14.4 Setting up testing architecture
It is important to divide your data into three parts before you begin modeling. This is important because you do not want to use your entire data set to model the data. The goal of an algorithm is to predict new cases, not perfectly predict the data it has already seen. As such you need to divide your data into three parts
- Training Data – This is yours to model and explore freely
- Testing Data – This data is used to train and tweak your model
- Validation Data – This is the final hold out data that you can use to test your best model on. This will give you an idea of how it will perform “in the field” or in the presence of data it has never seen. Test this data only once.

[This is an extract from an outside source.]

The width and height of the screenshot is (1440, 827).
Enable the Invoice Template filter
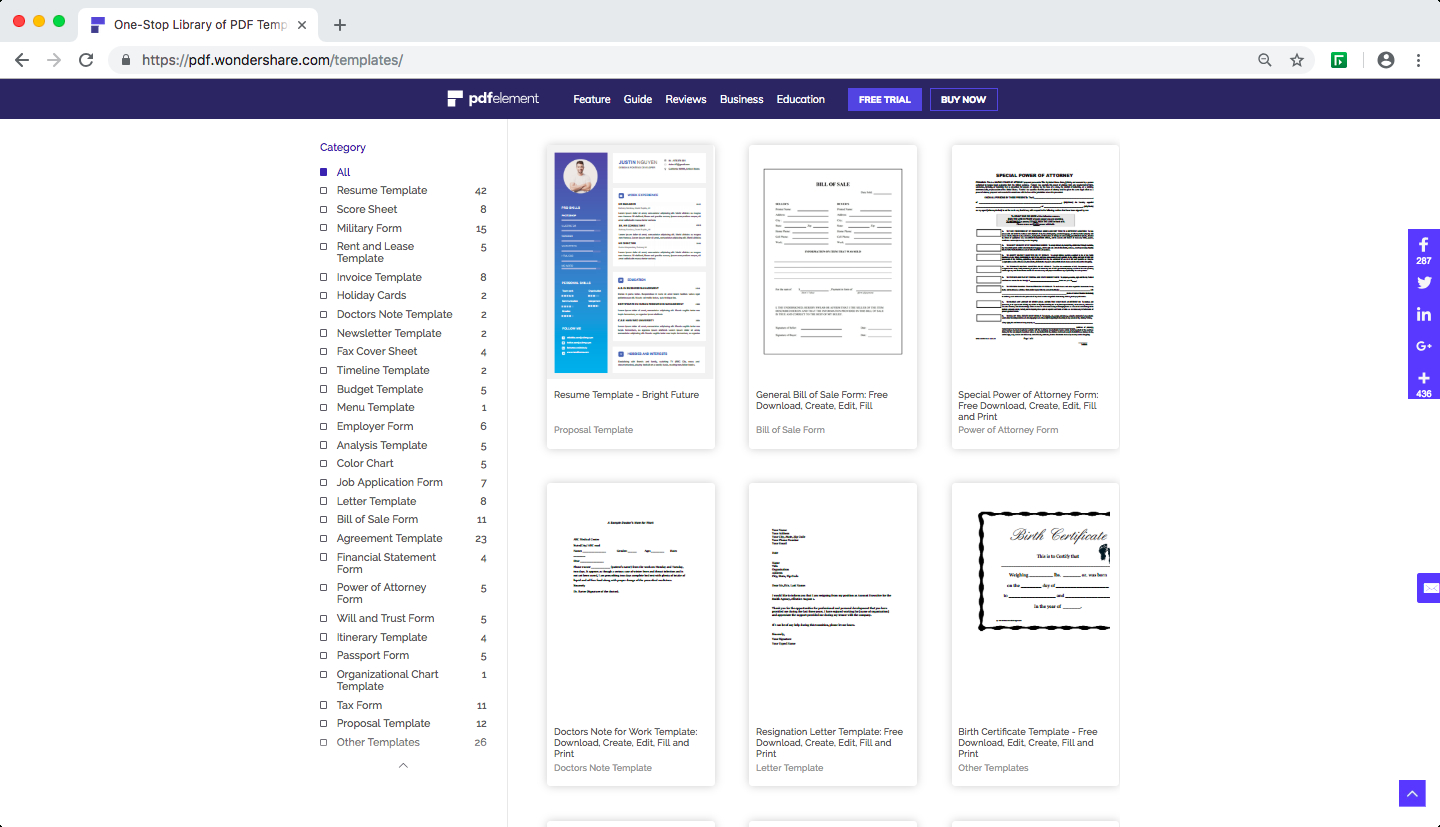pos(324,277)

In the case of student retention modeling, I typically like to hold the most year back as my validation data. This allows me to test the effect on a new cohort of students. For the previous years, it is up to you on how to divide into testing and training sets. If you use the “blocking” approach you can use divide the testing and training again by cohorts and add a fixed effect for the year (this can help to train the model to detects trends by year and can help with the assumptions that come along with pooling over years). If you were to randomly sample from the remaining data, you would could do so.
Typically 70/20/10 split is used. However, this depends on what makes sense in your situation. If you do not have enough data to make this split then you can without the validation data and use cross validation more extensively when training models (especially Leave-one-out cross validation). In Bayesian Modeling LOO is preferred.